[BRIEF]
Omit any pictures, and restate word for word only the lines from the one with "The width and" through the end of the data below.

##############################

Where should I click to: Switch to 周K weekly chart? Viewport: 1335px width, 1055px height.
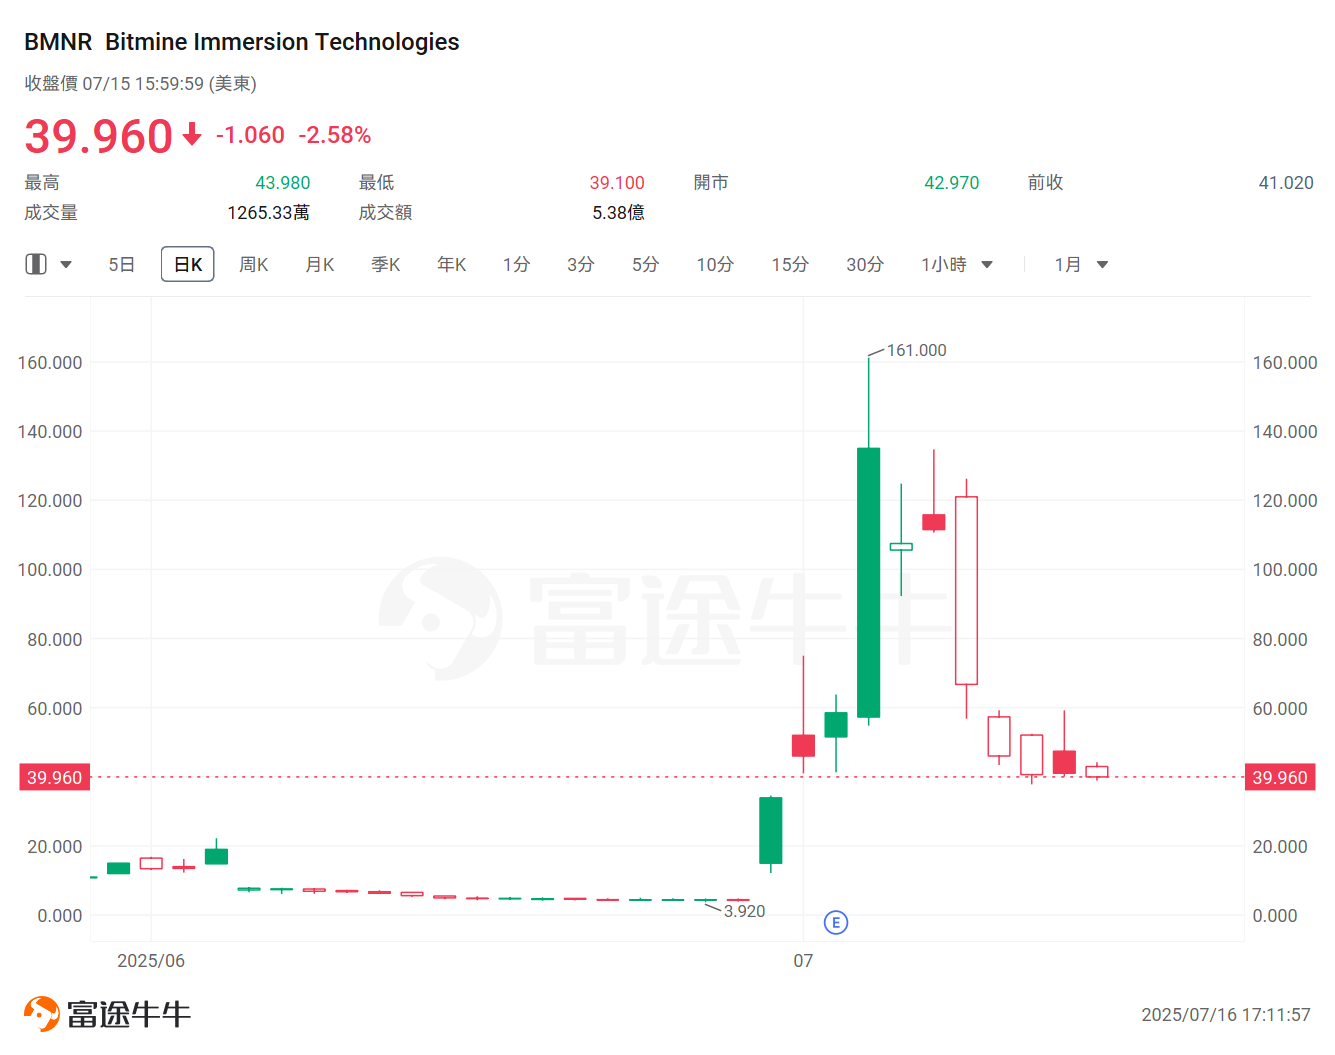(x=253, y=265)
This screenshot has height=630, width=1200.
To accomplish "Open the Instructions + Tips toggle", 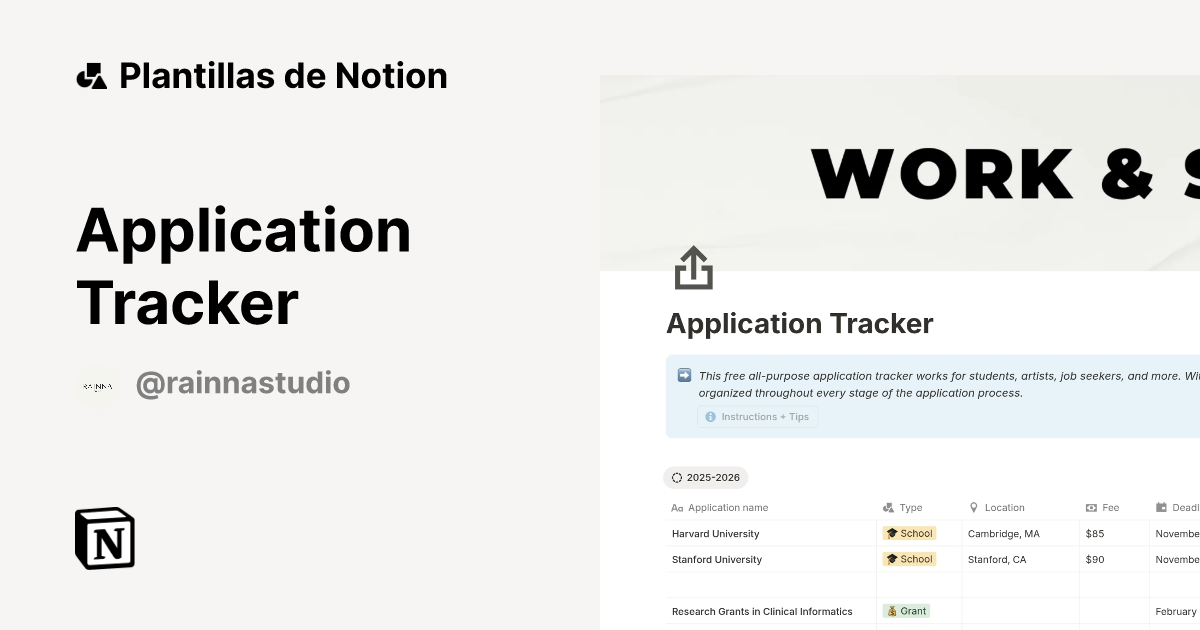I will (758, 416).
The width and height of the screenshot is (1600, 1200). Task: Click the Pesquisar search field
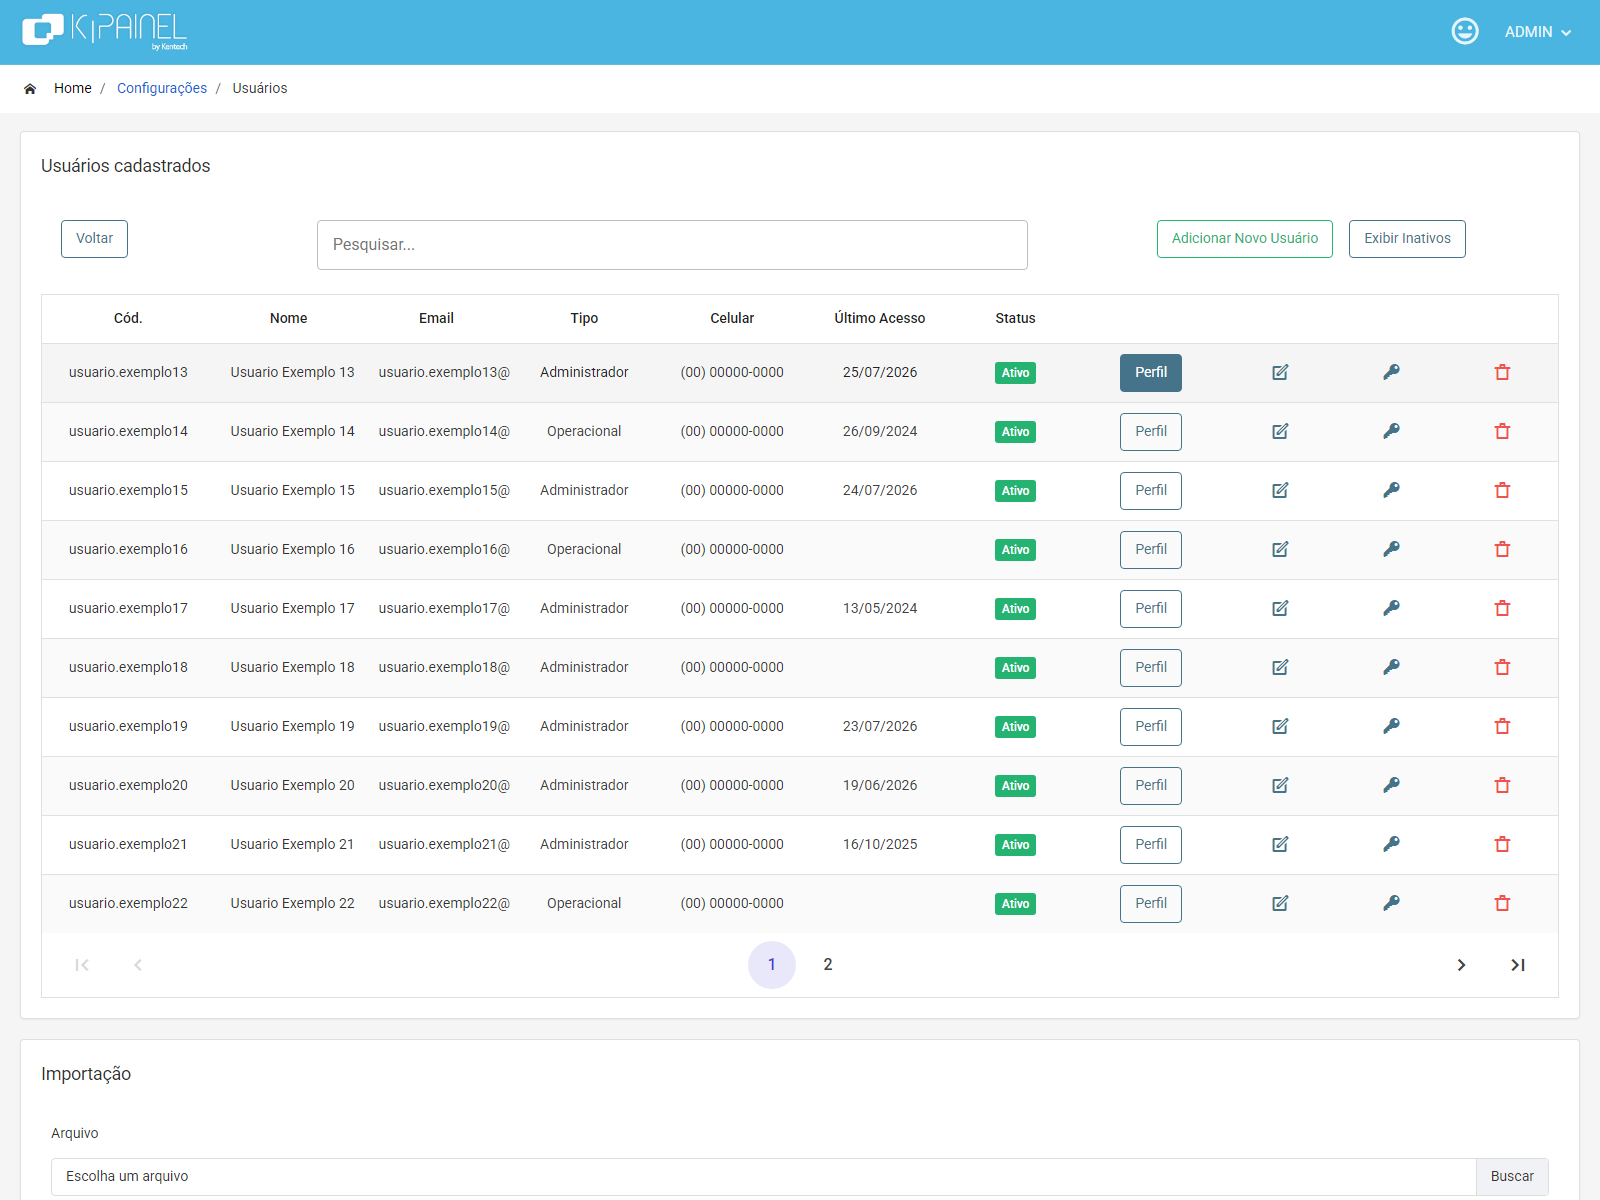click(x=672, y=245)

##############################

[RESPONSE BELOW]
The width and height of the screenshot is (1600, 1200). Task: Click the Pesquisar search field
click(x=672, y=245)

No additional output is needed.